Reactions: Agree 2 | Informative 1


----------



## Ohmen (21/8/15)

I've always wondered what the riffling was but never bothered to look it up.

How do we put it to the test?


----------



## Tom. F (21/8/15)

Agreed, complete gimmick. More of an aesthetic then anything else, even if its on the inside.


----------



## Skollie (21/8/15)

thats boring haha  o well. it does look cool though


----------



## Silver (21/8/15)

Myth busters style test in order...

I just dont have access to the devices in question

Reactions: Like 1


----------



## Alex (21/8/15)

It gives one a more accurate vape

Reactions: Funny 5 | Disagree 1


----------



## gertvanjoe (21/8/15)

Well your sucking the air into our mouth, not into some diesel combustion chamber where fuel efficiency gets affected by how well the atomized particles mixes with oxygen.
So I'd call gimmick on this.

Though it looks kinda nice, but being inside my mouth I would not really be able to see it  What it does ensure though is good sales. The cool factor needs to be transferred to your other mods hence you might buy one/many of their driptips

Reactions: Agree 1


----------



## Skollie (21/8/15)

gertvanjoe said:


> Well your sucking the air into our mouth, not into some diesel combustion chamber where fuel efficiency gets affected by how well the atomized particles mixes with oxygen.
> So I'd call gimmick on this.
> 
> Though it looks kinda nice, but being inside my mouth I would not really be able to see it  What it does ensure though is good sales. The cool factor needs to be transferred to your other mods hence you might buy one/many of their driptips


its not just the drip tip  the whole chimney has rifling. pew pew

Reactions: Funny 1


----------



## gertvanjoe (21/8/15)

so then youd have to ger more tanks too @CapeVapeConnection


----------



## Zister (24/4/16)

I think the rifling might help with guiding the condensed liquid back down the tube, not sure about this though.

Reactions: Like 2


----------



## Lord Vetinari (24/4/16)

Viper_SA said:


> I personally think it's a gimmick. No air gets 'forced' or 'pushed' through the rifling on the sides. As per Pascal's Law, airflow will follow the path of least resistance, i.e. through the center. While a little of the outside airflow might be 'disturbed' by the rifling, I reckon it will just cause some turbulence, nothing more.

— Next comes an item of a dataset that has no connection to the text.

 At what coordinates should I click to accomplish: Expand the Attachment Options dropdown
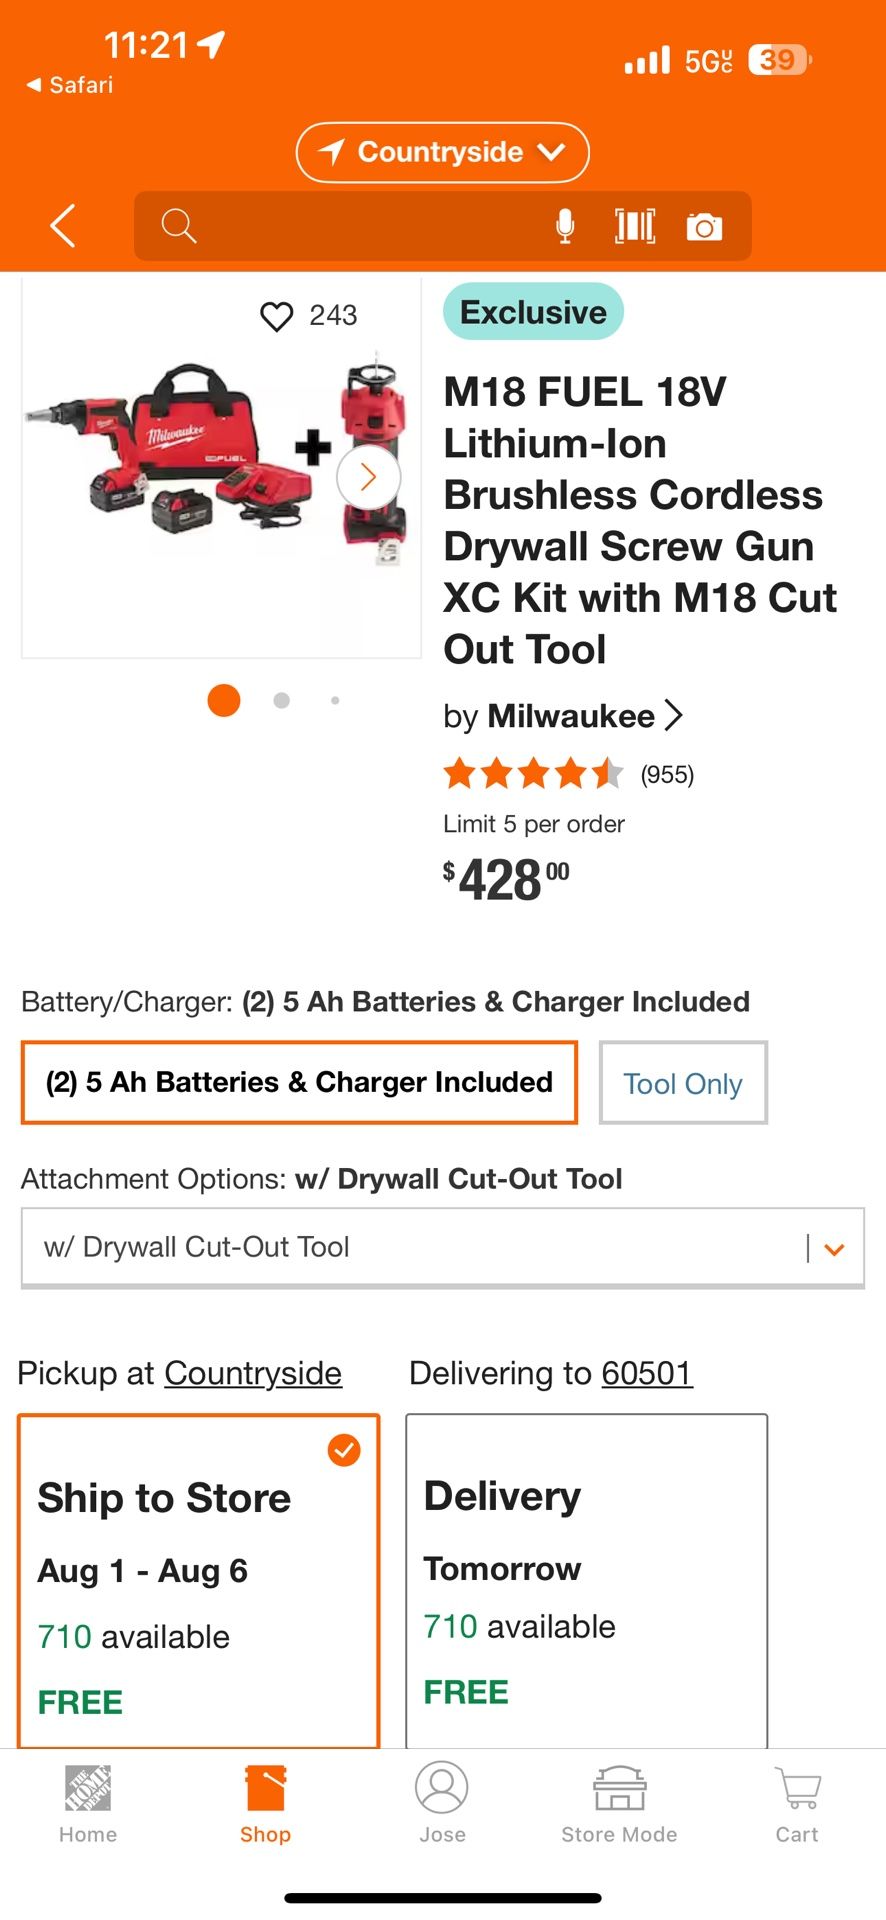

Depending on the angle. It might act like a wing creating negative pressure above the rifling. Which will increase flow around the sides. Who knows.


----------



## blujeenz (25/4/16)

Gimmick, I did a backdraft test on the Bellus.
Took the airflow ring off and attached a tube to the oval air port, blew from mild breeze to human tornado speeds, no swirl evident on the vape coming out of the mouthpiece.
Perhaps the rifling is too tight.


----------



## ET (25/4/16)

Gimmick for now i think but might have some long term potential if someone gets it right


----------